I have been asked many times, “Well how many professions are tied to criminal justice?” I would speculate there are hundreds of very different jobs, and there are numerous options regardless of your central life interest; whether it is science, technology, medicine, whatever.

And then, when you can get into it, the beauty of a criminal justice career is that it is compatible with almost any central academic discipline. It provides limitless employment opportunities; basically, you have to use your imagination to find it.”  -Dr. John Sullivan


A criminal justice degree delivers skills and knowledge that can position professionals as ethical and community-focused leaders, ready to lead in diverse communities in order to affect social change. Mike Buttry, Capella University’s vice president for public affairs and communications, sat down with three Capella leaders to talk about the new Bachelor of Science in Criminal Justice degree program, and how it can benefit professionals in the field. 


  • Steve Brancazio is Faculty Chair of Criminal Justice in Capella’s School of Undergraduate Studies. With a long career in both law enforcement and higher education, he has played an important role in developing the Bachelor’s in Criminal Justice degree program, and shares what he thinks sets the program apart.


“In criminal justice, we deal with a lot of emotion, a lot of life and death situations, and the things that affect people on a very emotional level. To be able to articulate what you are doing and the reasons why you are doing it—understanding how what you are doing affects people—is very, very important.”




  • John Sullivan is the former Faculty Chair of Public Safety and an expert in the field of criminal justice. In this podcast, he discusses criminal justice industry trends and how to be a successful practitioner in the field.


“One of the fastest-growing fields in criminal justice is criminal intelligence analysis, crime analysis. And you don’t have to carry a gun. You don’t have to put yourself in harm’s way. But yet you contribute to the overall mission of law enforcement in remarkable ways.”
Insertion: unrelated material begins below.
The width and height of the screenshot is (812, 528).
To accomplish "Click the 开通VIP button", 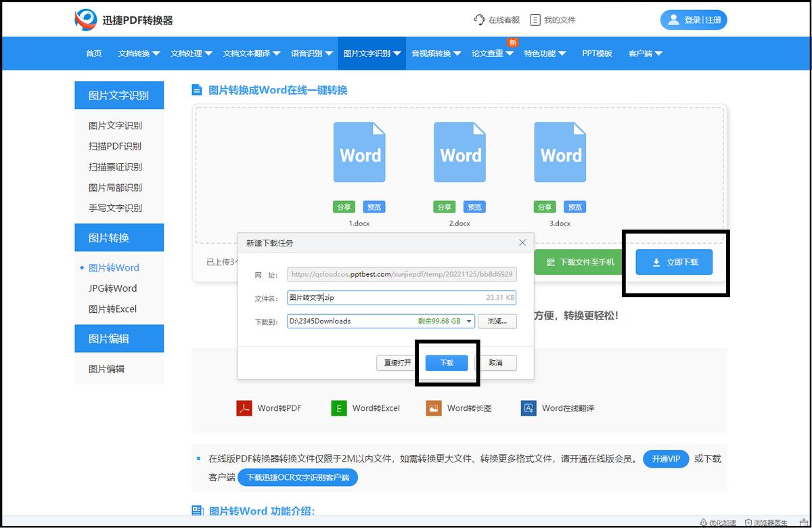I will 666,458.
  • Genevieve Feliu is the Dean of Capella’s School of Undergraduate Studies. She talks about a unique simulation that is a part of the criminal justice degree program.


“We are building this series of simulations and using those to give people the opportunity to be in a simulated, stressful, escalated environment. Make a decision and then debrief with others. Why did you make that decision? Was it the right decision? What were your strengths in that scenario? What are some areas to improve?”